Despite Shia LaBeouf’s best efforts there’s little to actually make you feel involved or interested in the story, though his charisma and performance are still commendable. There are A LOT of failed attempts at humour over the two-hour plus runtime but he’s the only actor that manage to pull one or two of them off. Elsewhere Josh Duhamel certainly doesn’t feel like he should have any kind of authority in the army, Frances McDormand is OK if utterly annoying as the US Secretary of Defence, while Patrick Dempsey plays a character pointlessly tied to the plot, John Malkovich is a senseless boss and John Turturro is dreadful as ever.

However it’s Rosie Huntingdon-Whitely that really steals the show when it comes to bad performances; the model-turned-actress sure can’t boast the latter of those God-given talent and she’s truly terrible throughout. While Megan Fox might not have been the most talented on-screen presence in the world, at least she can say lines without sounding like she’s reading them off a script as she goes; Huntingdon-Whitely serves to negate any sort of tension built up each scene, completely taking you out of the movie every time she speaks.

I’d say it was a blessing therefore that the model isn’t given too many lines, but Bay’s other use for her in the movie is even more cringe-worthy. While widely Megan Fox was said to be little more than eye candy in the first two Transformers films, here, how Huntingdon-Whitely is shot on camera and referred to by other characters is quite shocking, so crudely, and repressively objectified, typified no more perfectly than in her first appearance on-screen, where the camera follows the her trouser-less bum as she walks up the stairs to meet a sleeping LaBeouf.
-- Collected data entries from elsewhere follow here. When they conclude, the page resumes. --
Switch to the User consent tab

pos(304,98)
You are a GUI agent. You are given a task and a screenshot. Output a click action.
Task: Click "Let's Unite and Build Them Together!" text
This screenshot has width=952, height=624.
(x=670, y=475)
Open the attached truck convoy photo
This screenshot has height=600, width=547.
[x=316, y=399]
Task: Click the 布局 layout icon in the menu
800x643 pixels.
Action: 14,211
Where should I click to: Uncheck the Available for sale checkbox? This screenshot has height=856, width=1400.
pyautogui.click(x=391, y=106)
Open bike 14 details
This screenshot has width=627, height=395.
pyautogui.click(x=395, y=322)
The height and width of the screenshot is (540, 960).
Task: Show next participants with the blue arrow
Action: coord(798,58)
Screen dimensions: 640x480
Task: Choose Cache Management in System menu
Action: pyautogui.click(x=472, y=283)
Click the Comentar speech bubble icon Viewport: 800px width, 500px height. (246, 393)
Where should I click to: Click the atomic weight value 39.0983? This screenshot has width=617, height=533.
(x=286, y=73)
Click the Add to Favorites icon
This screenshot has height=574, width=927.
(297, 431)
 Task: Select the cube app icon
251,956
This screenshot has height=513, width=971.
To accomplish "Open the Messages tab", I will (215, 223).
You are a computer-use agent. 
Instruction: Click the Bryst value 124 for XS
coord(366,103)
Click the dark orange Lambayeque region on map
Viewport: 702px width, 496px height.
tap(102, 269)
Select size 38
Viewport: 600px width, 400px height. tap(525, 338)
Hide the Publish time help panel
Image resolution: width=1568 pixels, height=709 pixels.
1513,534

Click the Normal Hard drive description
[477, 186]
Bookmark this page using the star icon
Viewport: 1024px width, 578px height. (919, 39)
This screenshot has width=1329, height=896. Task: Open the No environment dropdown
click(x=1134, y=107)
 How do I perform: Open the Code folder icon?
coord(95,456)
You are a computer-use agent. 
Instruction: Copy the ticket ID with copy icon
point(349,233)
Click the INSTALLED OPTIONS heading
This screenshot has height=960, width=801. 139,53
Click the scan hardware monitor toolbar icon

You don’t have to be a feminist to be disgusted by the vulgarity and objectification of women and Huntingdon-Whitely by Bay and the script in Transformers: Dark Of The Moon.

Away from the central acting cast, Leonard Nemoy is pleasing as Sentinel Prime, and Alan Tudyk, Ken Jeong and Andrew Daly also come out with their reputations intact, each playing side-roles.

Beyond the issues surrounding Huntingdon-Whitely, at least the racist robots from Revenge Of The Fallen are gone, but an unfathomable number of other Autobots and Decepticons have returned in their place. And like their various inclusions, as a whole, this film is all too complicated and unfocused, when really, nothing much happens from start to finish. Transformers was so great because it felt like it had a structure – generic as it was – but it was always moving somewhere; everyone had their place, everyone knew  the score, and it hit all the right notes perfectly. Like in the sequel, Dark Of The Moon tries to do too much, when underneath there’s really very little going on at all.